__What you have to do__:
Reproduce the listing below with every "dropdown" swapped for "drop-down menu", changing nothing else.

__Records supplied__:
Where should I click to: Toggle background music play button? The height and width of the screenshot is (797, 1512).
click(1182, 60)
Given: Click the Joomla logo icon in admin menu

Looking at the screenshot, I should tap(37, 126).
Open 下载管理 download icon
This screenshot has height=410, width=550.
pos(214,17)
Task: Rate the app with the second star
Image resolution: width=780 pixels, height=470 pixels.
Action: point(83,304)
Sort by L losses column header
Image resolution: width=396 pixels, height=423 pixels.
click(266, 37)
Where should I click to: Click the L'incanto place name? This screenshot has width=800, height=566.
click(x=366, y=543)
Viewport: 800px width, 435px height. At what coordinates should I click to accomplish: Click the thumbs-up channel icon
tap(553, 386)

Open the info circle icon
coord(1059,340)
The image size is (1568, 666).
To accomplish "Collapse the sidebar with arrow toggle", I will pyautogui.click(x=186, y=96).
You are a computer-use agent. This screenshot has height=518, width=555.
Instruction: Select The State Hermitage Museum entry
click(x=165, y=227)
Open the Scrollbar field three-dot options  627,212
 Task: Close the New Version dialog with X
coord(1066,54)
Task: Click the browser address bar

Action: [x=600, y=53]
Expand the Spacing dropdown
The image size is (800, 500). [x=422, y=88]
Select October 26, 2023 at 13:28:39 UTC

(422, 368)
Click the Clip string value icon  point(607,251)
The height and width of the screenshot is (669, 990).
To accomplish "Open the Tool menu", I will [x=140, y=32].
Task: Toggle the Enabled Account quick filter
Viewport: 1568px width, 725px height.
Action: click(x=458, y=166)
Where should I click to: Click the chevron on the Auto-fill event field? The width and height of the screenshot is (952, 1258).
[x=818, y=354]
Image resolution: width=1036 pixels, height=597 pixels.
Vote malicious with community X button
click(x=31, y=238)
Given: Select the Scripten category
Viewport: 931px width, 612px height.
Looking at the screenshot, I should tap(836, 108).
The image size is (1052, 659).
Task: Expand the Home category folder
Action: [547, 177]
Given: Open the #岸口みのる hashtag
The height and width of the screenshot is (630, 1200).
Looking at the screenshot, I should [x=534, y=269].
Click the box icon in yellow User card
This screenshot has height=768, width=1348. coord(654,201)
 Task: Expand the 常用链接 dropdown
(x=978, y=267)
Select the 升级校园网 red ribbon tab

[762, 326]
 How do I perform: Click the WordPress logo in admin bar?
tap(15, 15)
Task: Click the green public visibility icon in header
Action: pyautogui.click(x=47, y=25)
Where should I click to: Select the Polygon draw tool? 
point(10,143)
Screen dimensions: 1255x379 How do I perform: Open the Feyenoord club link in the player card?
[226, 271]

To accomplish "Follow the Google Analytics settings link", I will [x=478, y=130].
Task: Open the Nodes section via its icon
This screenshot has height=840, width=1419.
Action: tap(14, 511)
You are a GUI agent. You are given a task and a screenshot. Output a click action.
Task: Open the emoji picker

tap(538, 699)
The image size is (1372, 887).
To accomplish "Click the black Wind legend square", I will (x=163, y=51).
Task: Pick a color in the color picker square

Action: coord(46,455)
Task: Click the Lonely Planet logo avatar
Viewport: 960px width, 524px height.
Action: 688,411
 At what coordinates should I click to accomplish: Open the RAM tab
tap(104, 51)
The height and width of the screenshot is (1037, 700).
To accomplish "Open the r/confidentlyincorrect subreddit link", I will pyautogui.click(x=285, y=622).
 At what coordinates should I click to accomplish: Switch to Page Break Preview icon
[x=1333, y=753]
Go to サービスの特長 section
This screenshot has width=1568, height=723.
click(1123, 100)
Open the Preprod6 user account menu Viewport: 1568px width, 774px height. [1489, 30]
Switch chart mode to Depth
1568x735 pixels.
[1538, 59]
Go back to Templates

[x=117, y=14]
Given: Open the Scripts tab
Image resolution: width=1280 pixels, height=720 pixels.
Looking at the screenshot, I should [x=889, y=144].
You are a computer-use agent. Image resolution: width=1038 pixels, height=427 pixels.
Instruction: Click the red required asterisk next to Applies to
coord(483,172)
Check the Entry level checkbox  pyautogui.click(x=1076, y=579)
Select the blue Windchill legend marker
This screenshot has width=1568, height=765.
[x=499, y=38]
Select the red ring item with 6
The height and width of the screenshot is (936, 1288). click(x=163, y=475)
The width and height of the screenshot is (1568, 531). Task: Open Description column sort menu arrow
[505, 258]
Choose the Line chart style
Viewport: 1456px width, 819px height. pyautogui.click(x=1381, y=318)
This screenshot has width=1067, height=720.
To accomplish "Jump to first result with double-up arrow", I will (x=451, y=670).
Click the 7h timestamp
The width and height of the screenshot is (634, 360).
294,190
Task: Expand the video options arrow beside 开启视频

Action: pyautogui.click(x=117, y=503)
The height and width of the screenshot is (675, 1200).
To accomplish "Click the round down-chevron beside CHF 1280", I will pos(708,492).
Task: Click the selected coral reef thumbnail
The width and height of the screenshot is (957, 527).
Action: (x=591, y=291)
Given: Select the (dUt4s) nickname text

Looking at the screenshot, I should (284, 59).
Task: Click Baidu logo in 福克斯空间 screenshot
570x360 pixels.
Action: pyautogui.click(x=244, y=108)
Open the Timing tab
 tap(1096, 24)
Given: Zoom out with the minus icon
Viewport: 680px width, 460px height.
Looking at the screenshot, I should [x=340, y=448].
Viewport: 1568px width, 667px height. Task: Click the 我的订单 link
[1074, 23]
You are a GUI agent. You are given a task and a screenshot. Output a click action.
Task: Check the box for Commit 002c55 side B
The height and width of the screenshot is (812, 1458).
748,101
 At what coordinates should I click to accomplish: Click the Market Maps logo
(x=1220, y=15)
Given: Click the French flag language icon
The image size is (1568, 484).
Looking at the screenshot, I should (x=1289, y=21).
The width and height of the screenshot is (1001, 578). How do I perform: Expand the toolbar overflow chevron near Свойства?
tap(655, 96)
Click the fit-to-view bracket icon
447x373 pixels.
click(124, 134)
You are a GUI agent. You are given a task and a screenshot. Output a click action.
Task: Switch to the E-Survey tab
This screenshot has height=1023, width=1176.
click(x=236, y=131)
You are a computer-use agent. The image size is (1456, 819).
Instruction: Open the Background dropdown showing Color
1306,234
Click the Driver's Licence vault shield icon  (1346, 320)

__Reply to the task__:
Where should I click to: Toggle background music play button? The height and width of the screenshot is (797, 1512).
click(1182, 60)
Given: Click the Joomla logo icon in admin menu

Looking at the screenshot, I should tap(37, 126).
Open 下载管理 download icon
This screenshot has height=410, width=550.
pos(214,17)
Task: Rate the app with the second star
Image resolution: width=780 pixels, height=470 pixels.
Action: point(83,304)
Sort by L losses column header
Image resolution: width=396 pixels, height=423 pixels.
click(266, 37)
Where should I click to: Click the L'incanto place name? This screenshot has width=800, height=566.
click(x=366, y=543)
Viewport: 800px width, 435px height. At what coordinates should I click to accomplish: Click the thumbs-up channel icon
tap(553, 386)

Open the info circle icon
coord(1059,340)
The image size is (1568, 666).
To accomplish "Collapse the sidebar with arrow toggle", I will pyautogui.click(x=186, y=96).
You are a computer-use agent. This screenshot has height=518, width=555.
Instruction: Select The State Hermitage Museum entry
click(x=165, y=227)
Open the Scrollbar field three-dot options  627,212
 Task: Close the New Version dialog with X
coord(1066,54)
Task: Click the browser address bar

Action: [x=600, y=53]
Expand the Spacing drop-down menu
The image size is (800, 500). [x=422, y=88]
Select October 26, 2023 at 13:28:39 UTC

(422, 368)
Click the Clip string value icon  point(607,251)
The height and width of the screenshot is (669, 990).
To accomplish "Open the Tool menu", I will [x=140, y=32].
Task: Toggle the Enabled Account quick filter
Viewport: 1568px width, 725px height.
Action: click(x=458, y=166)
Where should I click to: Click the chevron on the Auto-fill event field? The width and height of the screenshot is (952, 1258).
[x=818, y=354]
Image resolution: width=1036 pixels, height=597 pixels.
Vote malicious with community X button
click(x=31, y=238)
Given: Select the Scripten category
Viewport: 931px width, 612px height.
Looking at the screenshot, I should tap(836, 108).
The image size is (1052, 659).
Task: Expand the Home category folder
Action: [547, 177]
Given: Open the #岸口みのる hashtag
The height and width of the screenshot is (630, 1200).
Looking at the screenshot, I should [x=534, y=269].
Click the box icon in yellow User card
This screenshot has height=768, width=1348. coord(654,201)
 Task: Expand the 常用链接 drop-down menu
(x=978, y=267)
Select the 升级校园网 red ribbon tab

[762, 326]
 How do I perform: Click the WordPress logo in admin bar?
tap(15, 15)
Task: Click the green public visibility icon in header
Action: pyautogui.click(x=47, y=25)
Where should I click to: Select the Polygon draw tool? 
point(10,143)
Screen dimensions: 1255x379 How do I perform: Open the Feyenoord club link in the player card?
[226, 271]

To accomplish "Follow the Google Analytics settings link", I will [x=478, y=130].
Task: Open the Nodes section via its icon
This screenshot has height=840, width=1419.
Action: tap(14, 511)
You are a GUI agent. You are given a task and a screenshot. Output a click action.
Task: Open the emoji picker

tap(538, 699)
The image size is (1372, 887).
To accomplish "Click the black Wind legend square", I will (x=163, y=51).
Task: Pick a color in the color picker square

Action: coord(46,455)
Task: Click the Lonely Planet logo avatar
Viewport: 960px width, 524px height.
Action: 688,411
 At what coordinates should I click to accomplish: Open the RAM tab
tap(104, 51)
The height and width of the screenshot is (1037, 700).
To accomplish "Open the r/confidentlyincorrect subreddit link", I will pyautogui.click(x=285, y=622).
 At what coordinates should I click to accomplish: Switch to Page Break Preview icon
[x=1333, y=753]
Go to サービスの特長 section
This screenshot has width=1568, height=723.
click(1123, 100)
Open the Preprod6 user account menu Viewport: 1568px width, 774px height. [1489, 30]
Switch chart mode to Depth
1568x735 pixels.
[1538, 59]
Go back to Templates

[x=117, y=14]
Given: Open the Scripts tab
Image resolution: width=1280 pixels, height=720 pixels.
Looking at the screenshot, I should [x=889, y=144].
You are a computer-use agent. Image resolution: width=1038 pixels, height=427 pixels.
Instruction: Click the red required asterisk next to Applies to
coord(483,172)
Check the Entry level checkbox  pyautogui.click(x=1076, y=579)
Select the blue Windchill legend marker
This screenshot has width=1568, height=765.
[x=499, y=38]
Select the red ring item with 6
The height and width of the screenshot is (936, 1288). click(x=163, y=475)
The width and height of the screenshot is (1568, 531). Task: Open Description column sort menu arrow
[505, 258]
Choose the Line chart style
Viewport: 1456px width, 819px height. pyautogui.click(x=1381, y=318)
This screenshot has width=1067, height=720.
To accomplish "Jump to first result with double-up arrow", I will (x=451, y=670).
Click the 7h timestamp
The width and height of the screenshot is (634, 360).
294,190
Task: Expand the video options arrow beside 开启视频

Action: pyautogui.click(x=117, y=503)
The height and width of the screenshot is (675, 1200).
To accomplish "Click the round down-chevron beside CHF 1280", I will pos(708,492).
Task: Click the selected coral reef thumbnail
The width and height of the screenshot is (957, 527).
Action: (x=591, y=291)
Given: Select the (dUt4s) nickname text

Looking at the screenshot, I should (284, 59).
Task: Click Baidu logo in 福克斯空间 screenshot
570x360 pixels.
Action: pyautogui.click(x=244, y=108)
Open the Timing tab
 tap(1096, 24)
Given: Zoom out with the minus icon
Viewport: 680px width, 460px height.
Looking at the screenshot, I should [x=340, y=448].
Viewport: 1568px width, 667px height. Task: Click the 我的订单 link
[1074, 23]
You are a GUI agent. You are given a task and a screenshot. Output a click action.
Task: Check the box for Commit 002c55 side B
The height and width of the screenshot is (812, 1458).
748,101
 At what coordinates should I click to accomplish: Click the Market Maps logo
(x=1220, y=15)
Given: Click the French flag language icon
The image size is (1568, 484).
Looking at the screenshot, I should (x=1289, y=21).
The width and height of the screenshot is (1001, 578). How do I perform: Expand the toolbar overflow chevron near Свойства?
tap(655, 96)
Click the fit-to-view bracket icon
447x373 pixels.
click(124, 134)
You are a GUI agent. You are given a task and a screenshot. Output a click action.
Task: Switch to the E-Survey tab
This screenshot has height=1023, width=1176.
click(x=236, y=131)
You are a computer-use agent. The image size is (1456, 819).
Instruction: Open the Background drop-down menu showing Color
1306,234
Click the Driver's Licence vault shield icon  (1346, 320)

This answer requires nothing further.